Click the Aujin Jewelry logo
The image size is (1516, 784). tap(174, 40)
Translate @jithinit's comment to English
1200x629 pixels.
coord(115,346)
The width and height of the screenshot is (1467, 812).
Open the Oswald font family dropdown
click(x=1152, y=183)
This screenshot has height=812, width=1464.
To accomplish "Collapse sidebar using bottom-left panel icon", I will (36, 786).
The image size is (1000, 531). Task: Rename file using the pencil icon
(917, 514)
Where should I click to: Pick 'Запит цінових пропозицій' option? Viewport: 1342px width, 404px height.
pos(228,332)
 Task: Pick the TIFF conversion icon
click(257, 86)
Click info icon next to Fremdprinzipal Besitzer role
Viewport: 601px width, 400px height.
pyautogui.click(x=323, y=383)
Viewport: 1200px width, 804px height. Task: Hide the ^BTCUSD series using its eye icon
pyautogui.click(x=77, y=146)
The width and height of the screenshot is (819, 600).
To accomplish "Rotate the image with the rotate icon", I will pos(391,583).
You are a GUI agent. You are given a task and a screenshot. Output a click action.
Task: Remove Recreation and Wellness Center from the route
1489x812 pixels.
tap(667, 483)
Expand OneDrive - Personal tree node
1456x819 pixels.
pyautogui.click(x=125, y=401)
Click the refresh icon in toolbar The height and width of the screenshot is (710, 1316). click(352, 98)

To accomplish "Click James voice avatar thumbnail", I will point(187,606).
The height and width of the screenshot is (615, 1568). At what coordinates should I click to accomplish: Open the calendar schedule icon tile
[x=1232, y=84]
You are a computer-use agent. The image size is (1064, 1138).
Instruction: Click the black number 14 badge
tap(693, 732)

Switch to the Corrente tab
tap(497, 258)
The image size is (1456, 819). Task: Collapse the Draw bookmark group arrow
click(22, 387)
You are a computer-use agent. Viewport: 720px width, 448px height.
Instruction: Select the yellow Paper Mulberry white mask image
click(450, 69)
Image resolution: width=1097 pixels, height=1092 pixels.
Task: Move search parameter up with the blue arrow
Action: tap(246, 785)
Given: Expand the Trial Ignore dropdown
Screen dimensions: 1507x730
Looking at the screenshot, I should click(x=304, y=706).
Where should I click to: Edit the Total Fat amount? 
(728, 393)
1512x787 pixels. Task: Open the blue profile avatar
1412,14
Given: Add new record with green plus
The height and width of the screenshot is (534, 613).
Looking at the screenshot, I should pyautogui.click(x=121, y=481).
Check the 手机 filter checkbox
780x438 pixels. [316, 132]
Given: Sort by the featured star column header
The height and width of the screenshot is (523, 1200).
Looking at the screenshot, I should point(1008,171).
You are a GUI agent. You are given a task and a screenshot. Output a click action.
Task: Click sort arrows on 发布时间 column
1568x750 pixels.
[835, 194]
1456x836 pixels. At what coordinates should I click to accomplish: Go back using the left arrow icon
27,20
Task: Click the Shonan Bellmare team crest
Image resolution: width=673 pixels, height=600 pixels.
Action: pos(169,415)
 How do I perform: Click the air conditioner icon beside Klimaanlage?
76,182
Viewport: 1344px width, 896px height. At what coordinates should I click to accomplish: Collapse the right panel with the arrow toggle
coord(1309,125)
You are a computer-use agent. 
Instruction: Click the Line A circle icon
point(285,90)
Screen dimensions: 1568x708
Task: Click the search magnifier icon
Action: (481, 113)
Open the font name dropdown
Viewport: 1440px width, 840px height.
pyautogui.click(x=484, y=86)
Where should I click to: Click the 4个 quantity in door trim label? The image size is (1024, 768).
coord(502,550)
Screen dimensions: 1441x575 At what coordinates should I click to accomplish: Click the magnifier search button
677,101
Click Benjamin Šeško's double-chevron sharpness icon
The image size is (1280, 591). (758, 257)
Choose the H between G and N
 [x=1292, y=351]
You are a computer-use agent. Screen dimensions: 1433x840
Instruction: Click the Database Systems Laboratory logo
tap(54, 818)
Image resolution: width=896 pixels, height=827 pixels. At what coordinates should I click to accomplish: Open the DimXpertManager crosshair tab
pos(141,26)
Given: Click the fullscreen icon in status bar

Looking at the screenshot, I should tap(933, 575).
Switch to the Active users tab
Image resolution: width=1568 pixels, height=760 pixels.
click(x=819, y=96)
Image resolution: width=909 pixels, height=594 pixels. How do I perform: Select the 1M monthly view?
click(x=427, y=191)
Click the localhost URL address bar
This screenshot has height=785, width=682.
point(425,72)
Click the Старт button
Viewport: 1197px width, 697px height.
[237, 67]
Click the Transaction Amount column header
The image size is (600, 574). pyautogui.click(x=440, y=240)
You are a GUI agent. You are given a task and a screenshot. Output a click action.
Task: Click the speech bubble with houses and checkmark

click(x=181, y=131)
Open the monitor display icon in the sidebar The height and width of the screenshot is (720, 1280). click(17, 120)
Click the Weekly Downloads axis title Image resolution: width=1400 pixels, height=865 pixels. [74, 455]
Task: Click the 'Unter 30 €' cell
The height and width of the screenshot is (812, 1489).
----------------
Copy out every line of the records above verbatim, leaving nothing out and changing nothing.

→ **Exercise result**:
Click the Aujin Jewelry logo
The image size is (1516, 784). tap(174, 40)
Translate @jithinit's comment to English
1200x629 pixels.
coord(115,346)
The width and height of the screenshot is (1467, 812).
Open the Oswald font family dropdown
click(x=1152, y=183)
This screenshot has height=812, width=1464.
To accomplish "Collapse sidebar using bottom-left panel icon", I will (36, 786).
The image size is (1000, 531). Task: Rename file using the pencil icon
(917, 514)
Where should I click to: Pick 'Запит цінових пропозицій' option? Viewport: 1342px width, 404px height.
pos(228,332)
 Task: Pick the TIFF conversion icon
click(257, 86)
Click info icon next to Fremdprinzipal Besitzer role
Viewport: 601px width, 400px height.
pyautogui.click(x=323, y=383)
Viewport: 1200px width, 804px height. Task: Hide the ^BTCUSD series using its eye icon
pyautogui.click(x=77, y=146)
The width and height of the screenshot is (819, 600).
To accomplish "Rotate the image with the rotate icon", I will pos(391,583).
You are a GUI agent. You are given a task and a screenshot. Output a click action.
Task: Remove Recreation and Wellness Center from the route
1489x812 pixels.
tap(667, 483)
Expand OneDrive - Personal tree node
1456x819 pixels.
pyautogui.click(x=125, y=401)
Click the refresh icon in toolbar The height and width of the screenshot is (710, 1316). click(352, 98)

To accomplish "Click James voice avatar thumbnail", I will point(187,606).
The height and width of the screenshot is (615, 1568). At what coordinates should I click to accomplish: Open the calendar schedule icon tile
[x=1232, y=84]
You are a computer-use agent. The image size is (1064, 1138).
Instruction: Click the black number 14 badge
tap(693, 732)

Switch to the Corrente tab
tap(497, 258)
The image size is (1456, 819). Task: Collapse the Draw bookmark group arrow
click(22, 387)
You are a computer-use agent. Viewport: 720px width, 448px height.
Instruction: Select the yellow Paper Mulberry white mask image
click(450, 69)
Image resolution: width=1097 pixels, height=1092 pixels.
Task: Move search parameter up with the blue arrow
Action: tap(246, 785)
Given: Expand the Trial Ignore dropdown
Screen dimensions: 1507x730
Looking at the screenshot, I should click(x=304, y=706).
Where should I click to: Edit the Total Fat amount? 
(728, 393)
1512x787 pixels. Task: Open the blue profile avatar
1412,14
Given: Add new record with green plus
The height and width of the screenshot is (534, 613).
Looking at the screenshot, I should pyautogui.click(x=121, y=481).
Check the 手机 filter checkbox
780x438 pixels. [316, 132]
Given: Sort by the featured star column header
The height and width of the screenshot is (523, 1200).
Looking at the screenshot, I should point(1008,171).
You are a GUI agent. You are given a task and a screenshot. Output a click action.
Task: Click sort arrows on 发布时间 column
1568x750 pixels.
[835, 194]
1456x836 pixels. At what coordinates should I click to accomplish: Go back using the left arrow icon
27,20
Task: Click the Shonan Bellmare team crest
Image resolution: width=673 pixels, height=600 pixels.
Action: pos(169,415)
 How do I perform: Click the air conditioner icon beside Klimaanlage?
76,182
Viewport: 1344px width, 896px height. At what coordinates should I click to accomplish: Collapse the right panel with the arrow toggle
coord(1309,125)
You are a computer-use agent. 
Instruction: Click the Line A circle icon
point(285,90)
Screen dimensions: 1568x708
Task: Click the search magnifier icon
Action: (481, 113)
Open the font name dropdown
Viewport: 1440px width, 840px height.
pyautogui.click(x=484, y=86)
Where should I click to: Click the 4个 quantity in door trim label? The image size is (1024, 768).
coord(502,550)
Screen dimensions: 1441x575 At what coordinates should I click to accomplish: Click the magnifier search button
677,101
Click Benjamin Šeško's double-chevron sharpness icon
The image size is (1280, 591). (758, 257)
Choose the H between G and N
 [x=1292, y=351]
You are a computer-use agent. Screen dimensions: 1433x840
Instruction: Click the Database Systems Laboratory logo
tap(54, 818)
Image resolution: width=896 pixels, height=827 pixels. At what coordinates should I click to accomplish: Open the DimXpertManager crosshair tab
pos(141,26)
Given: Click the fullscreen icon in status bar

Looking at the screenshot, I should tap(933, 575).
Switch to the Active users tab
Image resolution: width=1568 pixels, height=760 pixels.
click(x=819, y=96)
Image resolution: width=909 pixels, height=594 pixels. How do I perform: Select the 1M monthly view?
click(x=427, y=191)
Click the localhost URL address bar
This screenshot has height=785, width=682.
point(425,72)
Click the Старт button
Viewport: 1197px width, 697px height.
[237, 67]
Click the Transaction Amount column header
The image size is (600, 574). pyautogui.click(x=440, y=240)
You are a GUI agent. You are given a task and a screenshot. Output a click action.
Task: Click the speech bubble with houses and checkmark

click(x=181, y=131)
Open the monitor display icon in the sidebar The height and width of the screenshot is (720, 1280). click(17, 120)
Click the Weekly Downloads axis title Image resolution: width=1400 pixels, height=865 pixels. [74, 455]
Task: Click the 'Unter 30 €' cell
The height and width of the screenshot is (812, 1489).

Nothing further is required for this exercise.